Em termos de violações sexuais, o Anuário Brasileiro de Segurança Pública registrou 47.646 casos no país, 6,7% menos do que no ano anterior. Mas a redução, baseada em registros, não indica uma tendência porque especialistas acreditam que dois terços, ou até 90%, dos casos não são denunciados. “A violência contra mulheres pode estar aumentando devido ao novo protagonismo das mulheres, antes submissas no lar, sofrendo em silêncio. Quebrando o velho paradigma, com as mulheres conquistando direitos, trabalhando, votando e denunciando, os opressores reagem com mais agressões”, explicou Castilhos.

Também há aumento das denúncias, produto das conquistas femininas, como as leis Maria da Penha e contra o feminicídio, e inclusive de regras que obrigam a informar sobre essas violências como fatos de saúde pública, ressaltou Castilhos. Em sua opinião, “a maior violência contra uma mulher nos últimos anos foi a destituição de Dilma Rousseff, presidente de 1º de janeiro de 2011 a 31 de agosto de 2016, sem a justificativa de um crime comprovado, por um parlamento onde a maioria de seus membros é acusada de crimes eleitorais e de corrupção”.

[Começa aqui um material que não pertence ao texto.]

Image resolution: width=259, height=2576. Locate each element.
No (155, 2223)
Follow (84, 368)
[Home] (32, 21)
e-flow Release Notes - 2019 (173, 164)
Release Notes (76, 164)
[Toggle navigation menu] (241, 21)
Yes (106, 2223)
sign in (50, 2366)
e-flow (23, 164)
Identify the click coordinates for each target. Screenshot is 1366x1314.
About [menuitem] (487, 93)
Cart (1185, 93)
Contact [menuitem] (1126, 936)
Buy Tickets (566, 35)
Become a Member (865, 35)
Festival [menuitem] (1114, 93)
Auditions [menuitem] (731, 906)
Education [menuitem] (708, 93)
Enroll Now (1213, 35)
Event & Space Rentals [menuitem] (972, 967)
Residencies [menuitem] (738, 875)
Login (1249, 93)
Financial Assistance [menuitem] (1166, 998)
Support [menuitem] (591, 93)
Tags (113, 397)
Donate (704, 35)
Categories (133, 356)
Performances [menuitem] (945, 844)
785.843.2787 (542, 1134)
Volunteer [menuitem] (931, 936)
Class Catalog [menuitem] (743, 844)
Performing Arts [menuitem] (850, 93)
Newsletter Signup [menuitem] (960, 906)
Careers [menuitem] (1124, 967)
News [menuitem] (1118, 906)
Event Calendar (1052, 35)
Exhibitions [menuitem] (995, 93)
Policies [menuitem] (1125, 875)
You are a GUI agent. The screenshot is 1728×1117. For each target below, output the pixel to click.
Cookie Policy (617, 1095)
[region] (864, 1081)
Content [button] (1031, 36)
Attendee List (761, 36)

O clima político gerado pelo novo governo, do presidente Michel Temer, “abre espaço para mais violência contra mulheres, por seu caráter misógino”, sem mulheres à frente de um ministério e com propostas que anulam o empoderamento anterior das mulheres, enfatizou Castilhos. Envolverde/IPS

*Este artigo é parte da cobertura da IPS por ocasião do Dia Internacional da Eliminação da Violência Contra a Mulher, celebrado em 25 de novembro.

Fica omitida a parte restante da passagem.